Problem to work on: Copy the lines of the records below verbatim, from the line containing "At what coordinates" through the end of the records, inclusive, and omit the pictures from your answer.

[start Excerpted records]

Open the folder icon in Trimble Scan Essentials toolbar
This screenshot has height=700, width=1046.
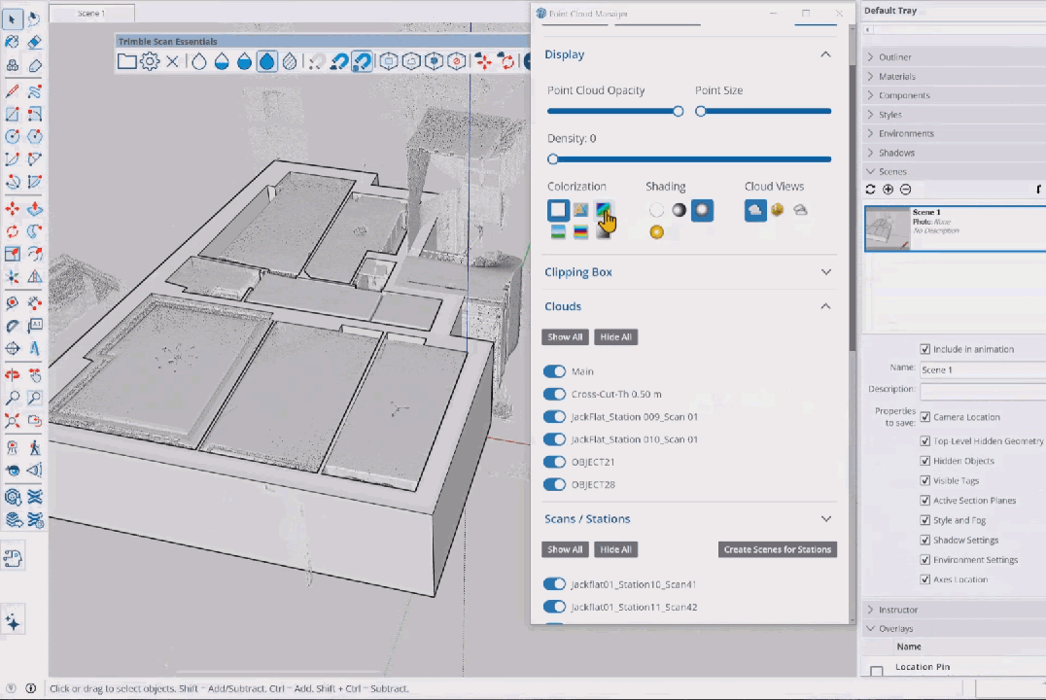(127, 61)
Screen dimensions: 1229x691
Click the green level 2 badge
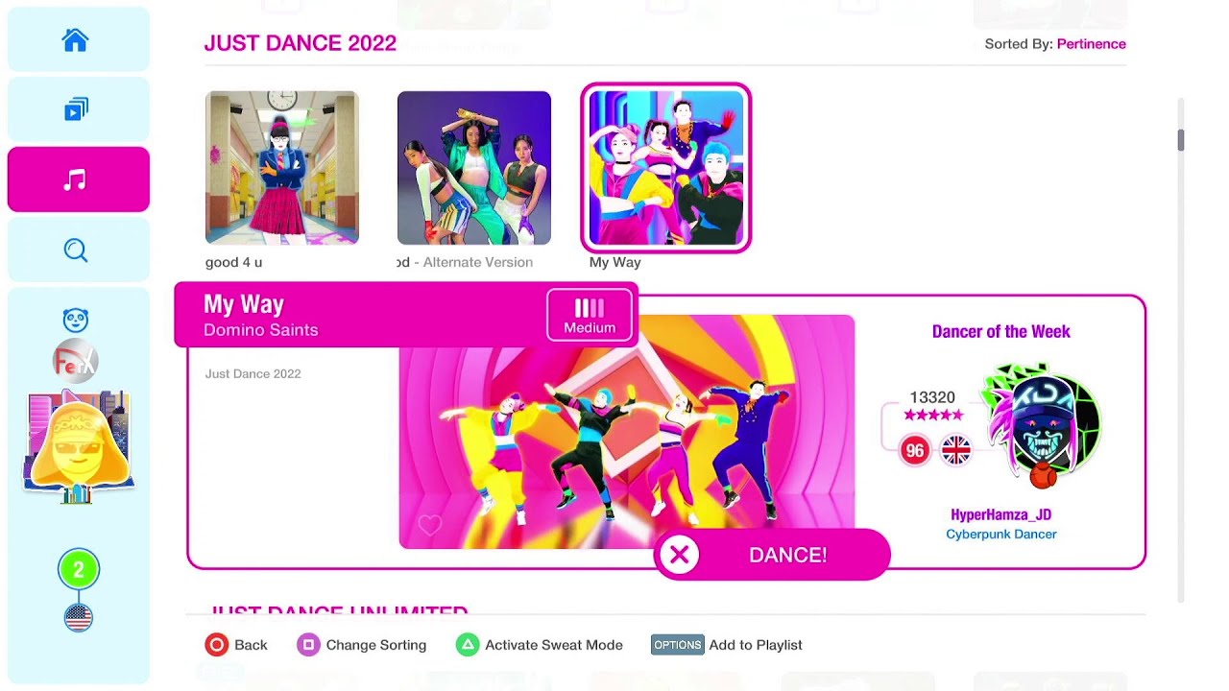[x=79, y=570]
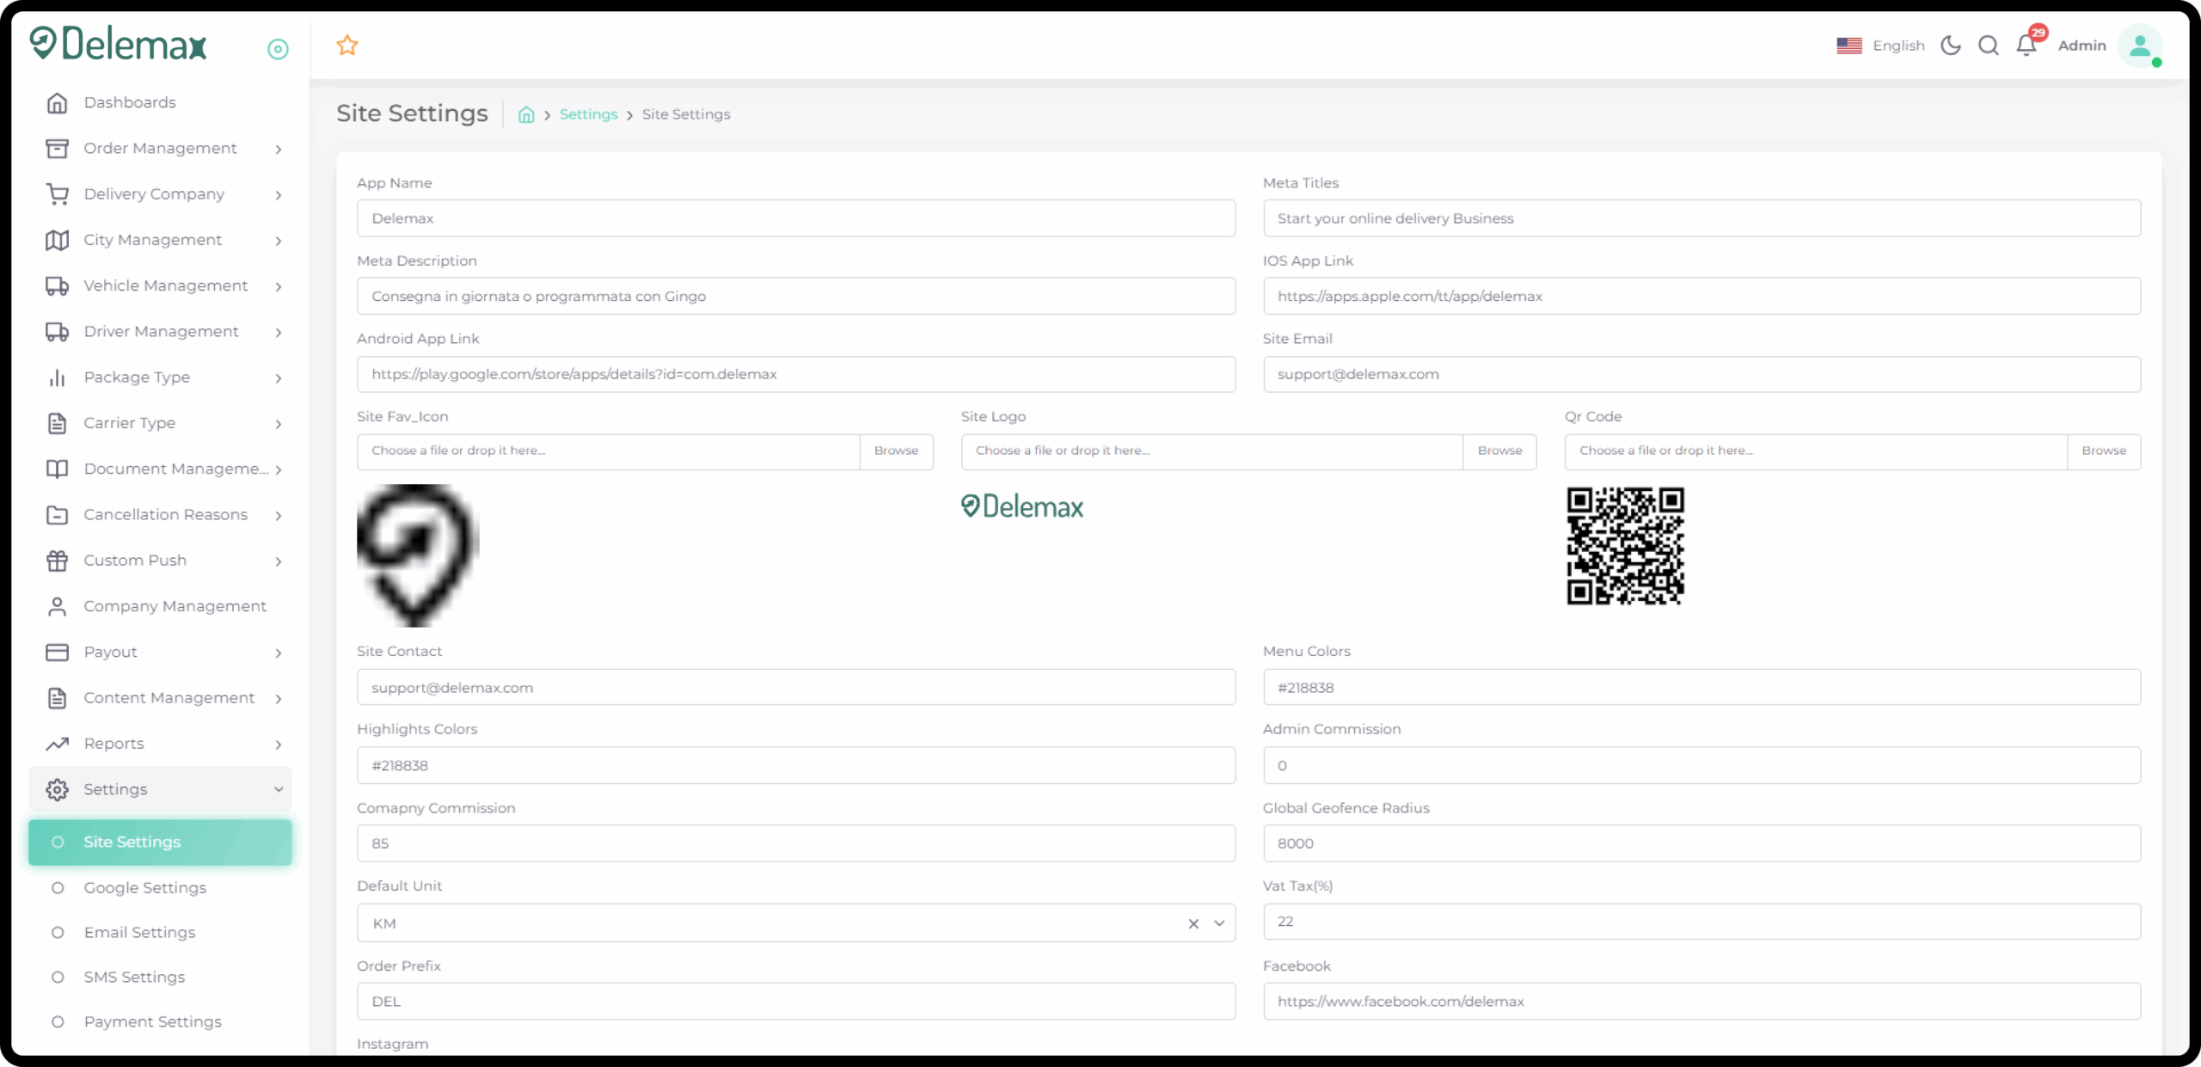The width and height of the screenshot is (2201, 1067).
Task: Click Browse for Site Logo
Action: click(1499, 451)
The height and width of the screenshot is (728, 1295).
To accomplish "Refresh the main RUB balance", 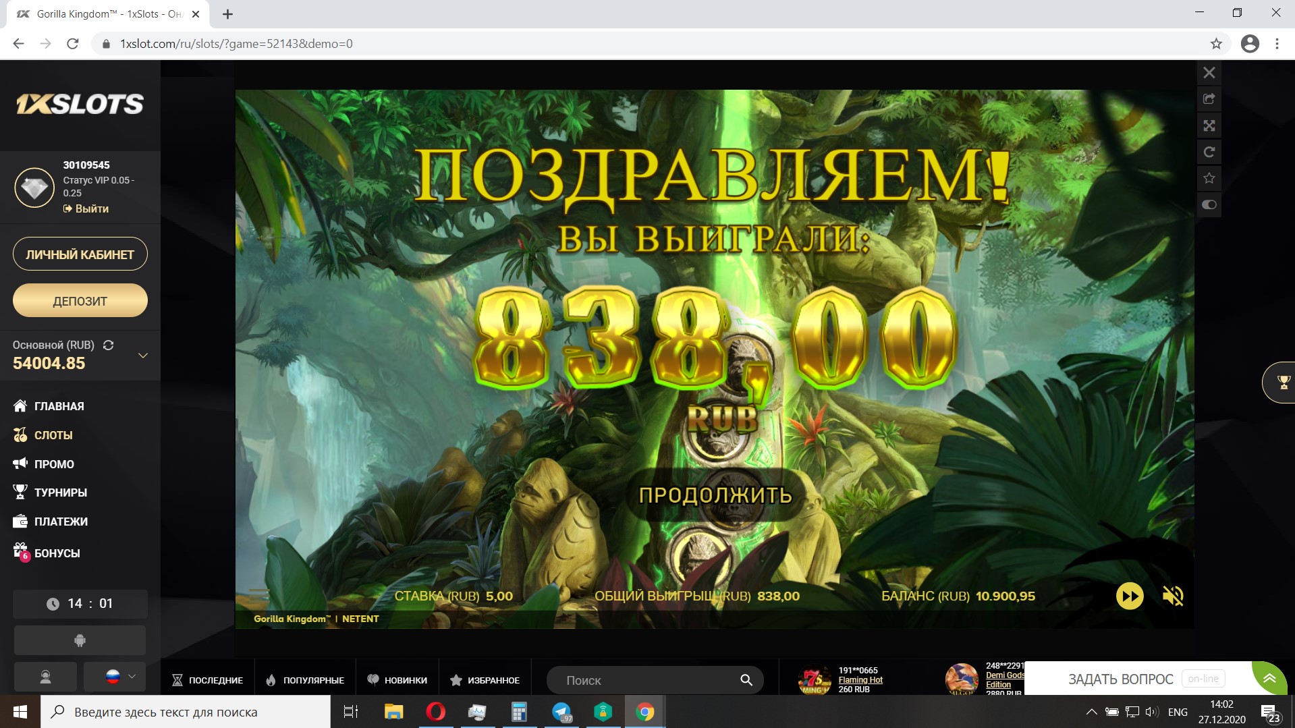I will [108, 345].
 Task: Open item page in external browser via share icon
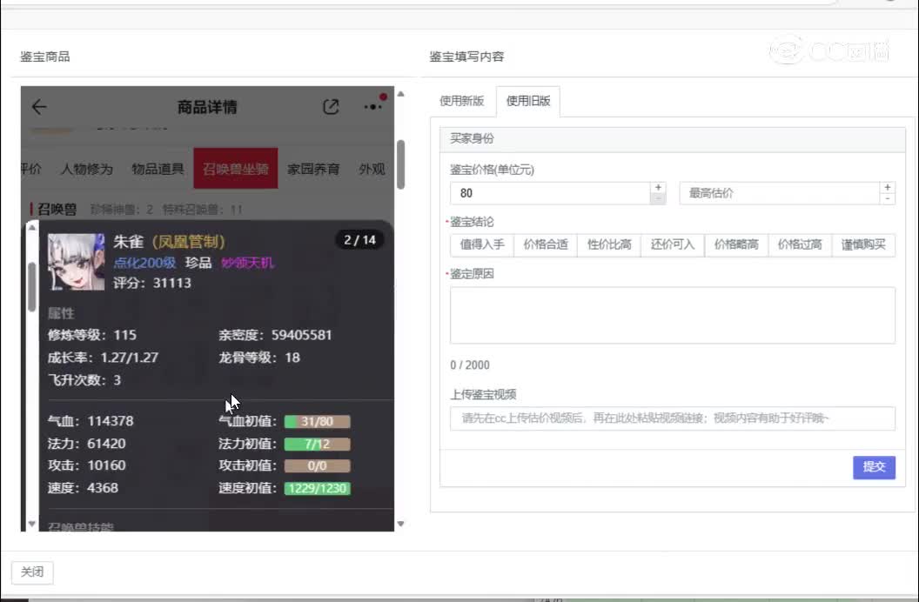pos(331,106)
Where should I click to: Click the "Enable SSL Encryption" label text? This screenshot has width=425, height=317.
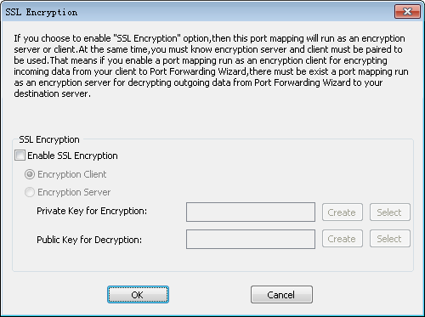72,156
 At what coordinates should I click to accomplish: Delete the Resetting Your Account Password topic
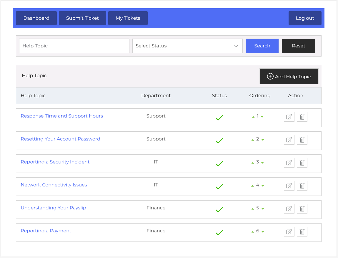(302, 140)
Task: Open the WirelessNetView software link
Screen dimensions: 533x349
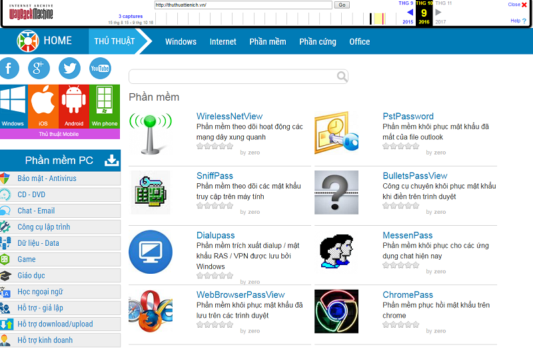Action: [230, 117]
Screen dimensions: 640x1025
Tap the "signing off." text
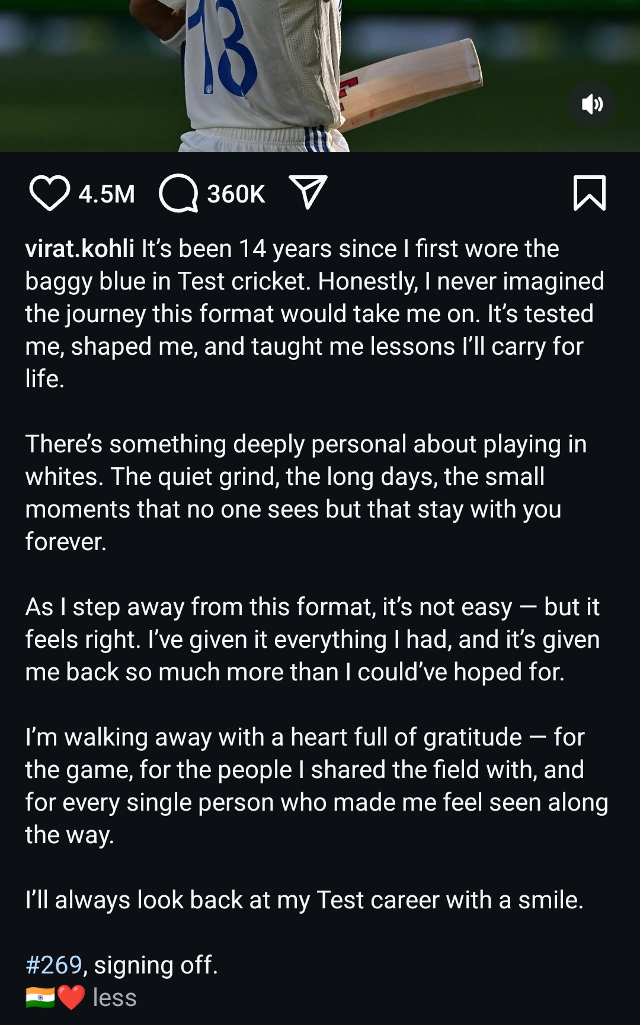point(156,965)
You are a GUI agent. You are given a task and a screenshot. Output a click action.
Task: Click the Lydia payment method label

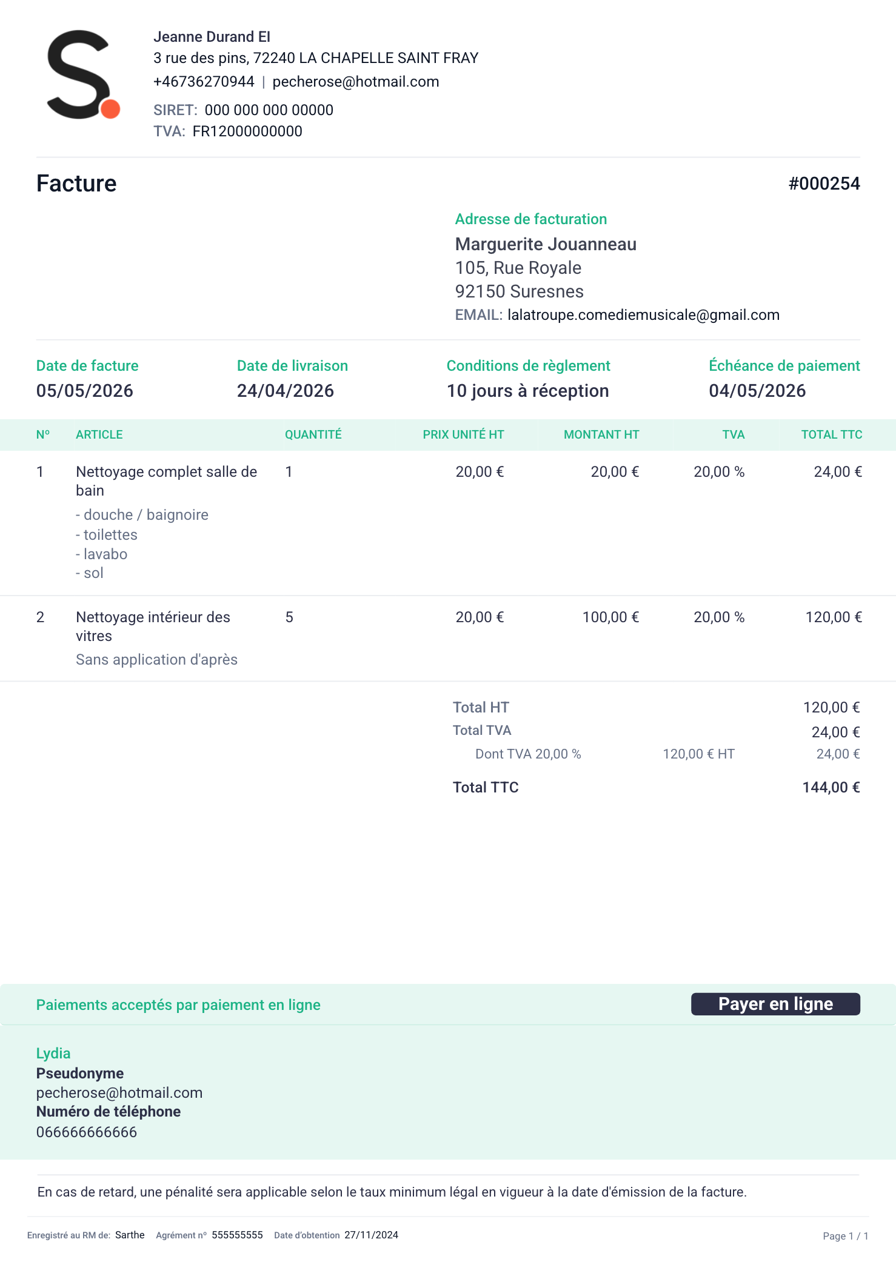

[end Excerpted records]

Full solution:
 At what coordinates should I click to accomplish: Delete the Resetting Your Account Password topic
(302, 140)
Task: Open the WirelessNetView software link
Screen dimensions: 533x349
Action: [230, 117]
Screen dimensions: 640x1025
Tap the "signing off." text
point(156,965)
You are a GUI agent. You are given a task and a screenshot. Output a click action.
Task: Click the Lydia payment method label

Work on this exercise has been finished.